Я стоял, смотрел, и руки сами сжимались в кулаки. Вот они, фашисты. Те самые…
Колонна приближалась. Сотни широко разинутых ртов.
«На красном полотнище фюрер начертал две семерки. Это наша клятва, это двойной символ нашей удачи!» Я вспомнил, как пьяный Люцце растолковывал мне тайное значение свастики. Цифра «семь» в древнегерманской мифологии — знак удачи. Гитлер соединил две семерки в их руническом начертании и завалил их влево — ведь он призван повернуть колесо истории. Белый круг означает чистоту учения национал-социализма. Ну а красный цвет знамени (тут фон Люцце не удержался и хохотнул) утверждает, что национал-социалистская партия стоит на страже интересов пролетариата.
От свастик рябило в глазах. Свастика на знамени и на нарукавных повязках. Ейн… свастика… цвей… свастика… Свастика, свастика, свастика…
Вдруг мне показалось, что чей-то наглый, торжествующий взгляд уперся мне в лицо.
Так и есть, фон Люцце.
Он шел сбоку колонны рядом с каким-то коротышкой, старательно задиравшим толстые ноги.
Тонкий прямой нос с розовыми миндалинками ноздрей чуть сдвинут к правой щеке. Над туго затянутым узелком черного галстука ритмично движется вверх-вниз, вверх-вниз кадык величиной с куриное яйцо. Прозрачные серые глаза, близко посаженные к переносице, слились в один, и этот единственный глаз, словно дуло пистолета, направлен мне в лоб.
Узнал он «коллегу Дегрена» или нет? А вдруг подойдет сейчас ко мне? Что я ему скажу? Эх, если бы всё это происходило не на Вильгельмштрассе, а в Веддинге или Моабите! Показали бы им, почем фунт лиха…

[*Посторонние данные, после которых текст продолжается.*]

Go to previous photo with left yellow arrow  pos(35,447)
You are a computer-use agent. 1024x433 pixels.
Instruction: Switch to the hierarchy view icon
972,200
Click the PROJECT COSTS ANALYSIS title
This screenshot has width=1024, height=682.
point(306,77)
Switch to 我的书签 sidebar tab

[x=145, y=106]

Фон Люцце проследовал мимо. Не узнал или, может, и вовсе забыл бельгийского студента. Но как он важен! Подумаешь, вывел своих головорезов на улицу и воображает себя Александром Македонским. Завоеватель! А сколько было этих коричневых? Сотни три, наверное, не больше. А нас, когда нужно, выйдут сотни тысяч… «Нас — тьмы, и тьмы, и тьмы. Попробуйте сразиться с нами!» Здо́рово это у Блока. Сто двадцать тысяч наци на всю Германию. Не больно-то много!